Process service or service of divorce papers can be a dramatic and unnecessarily traumatic event in a traditional divorce. Often represented in theatrical fiction with a chap dressed as a bush jumping out of the hedges and alarming and embarrassing an unexpecting party, usually going about their business among work colleagues or family, exclaiming “You’ve been served!” This is something to which we give a hard pass and opt out of entirely.

Divorce is stressful enough, we needn’t have process servers putting parties in fear of cardiac arrest.

In lieu of “serving” a client with papers, we opt for an egalitarian and transparent process. The mediation attorney works with both clients in the same open and collaborative manner in which the mediation was conducted.  Both parties receive all documents at the same time --  regardless of whose signature is required where and which party is the identified plaintiff or defendant. The filing is a fluid extension of the mediation, and the comfort and care developed during the mediation sessions can support this more sterile and sometimes Kafkaesque portion of the process.

Timeline and electronic filing — fortunately/unfortunately

Once the pleadings and required fees are in the hands of the court, patience and follow-up are both required, not necessarily in equal measure.  One outcome of the COVID crisis is that both New York and New Jersey courts accept electronic filing for divorces. Prior to COVID, the courts required the original documents with wet signatures.  With electronic filing, spouses can sign forms, scan, and email them to the attorney, rather than mailing originals, which must then be mailed to the court, and so forth.

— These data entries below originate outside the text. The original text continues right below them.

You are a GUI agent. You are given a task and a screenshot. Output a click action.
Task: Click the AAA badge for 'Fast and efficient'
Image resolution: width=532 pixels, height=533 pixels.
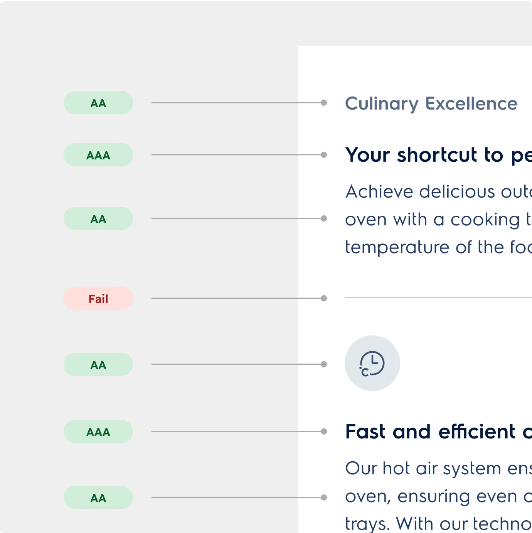click(x=98, y=431)
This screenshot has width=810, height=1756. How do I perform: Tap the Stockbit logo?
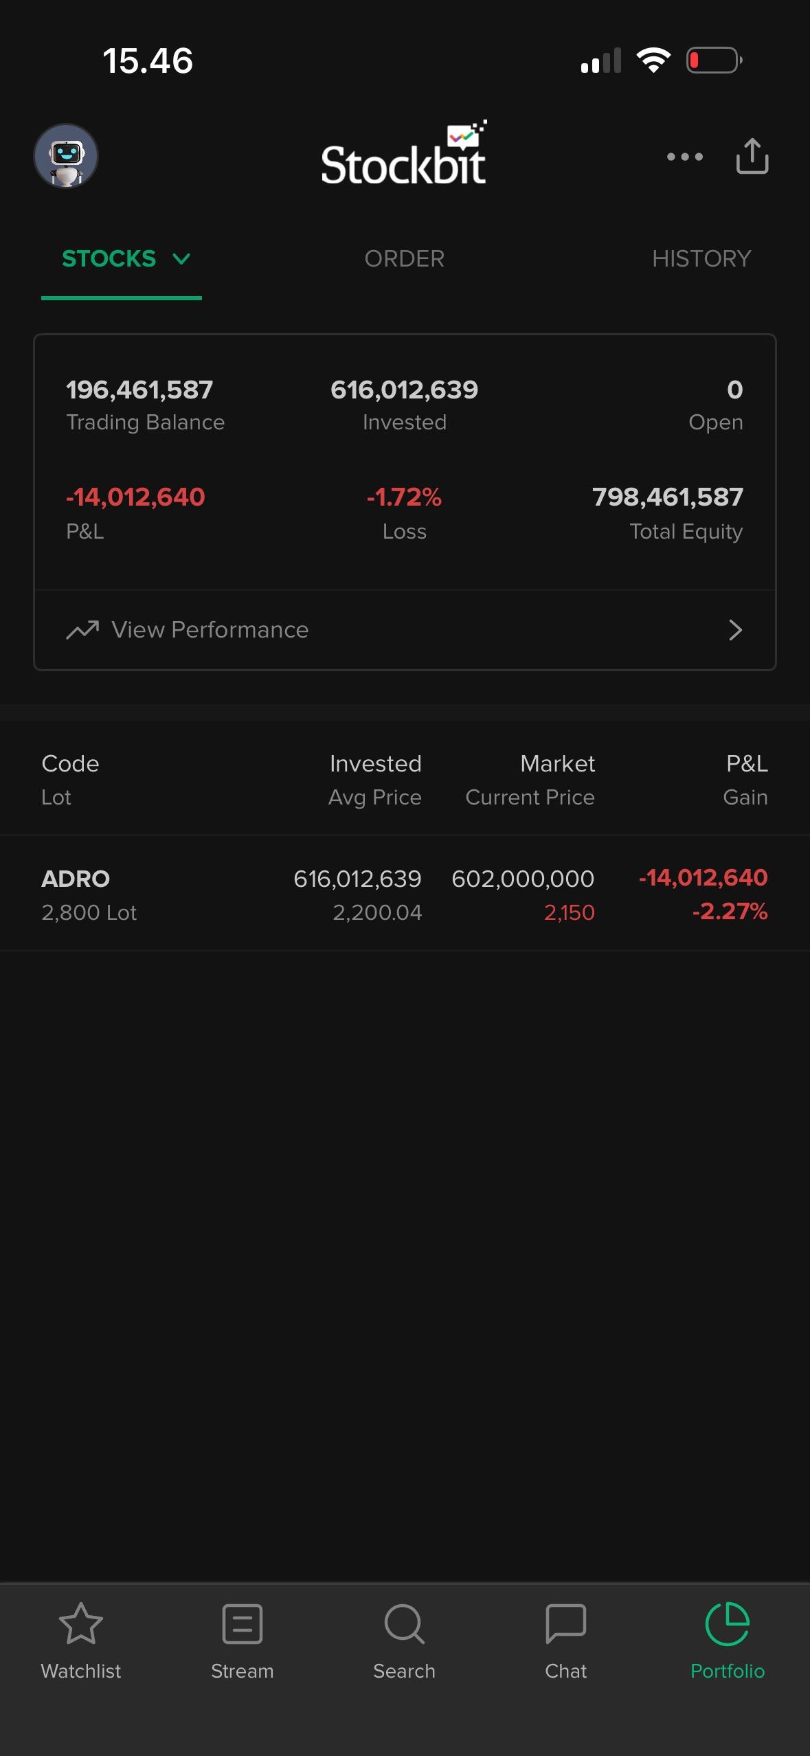[x=404, y=155]
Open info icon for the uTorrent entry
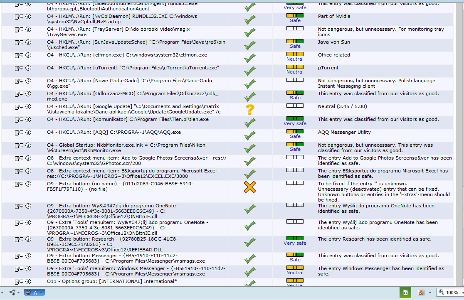This screenshot has width=464, height=300. point(28,68)
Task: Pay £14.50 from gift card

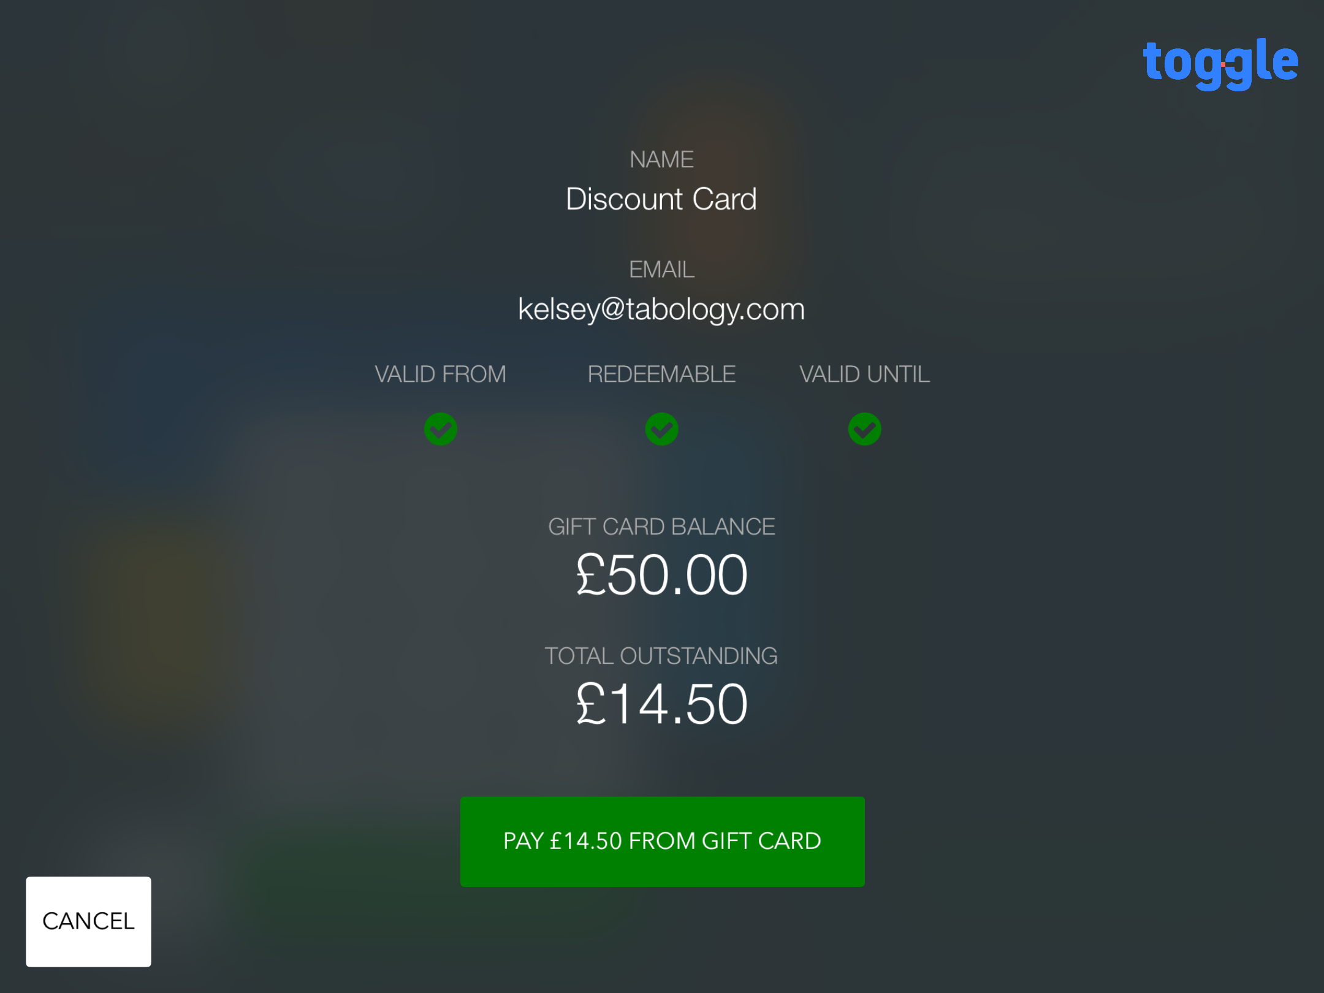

The drawback is that the electronic filing system is still fairly new for matrimonial filings, thus there are some kinks, delays, and complications as courts adjust to and continue to refine this new system.

Once the filing has been submitted, clients may wish to set a tickler in their calendars to check back with their filing professional after about 8 weeks. The filing attorney and the clients can reach out to the court for status updates and to ensure the process is moving along.  In New Jersey, the processing time varies, but is generally a couple of months.  In New York, particularly in Manhattan, the processing time can take up to a year given their substantial backlog of uncontested divorces awaiting processing.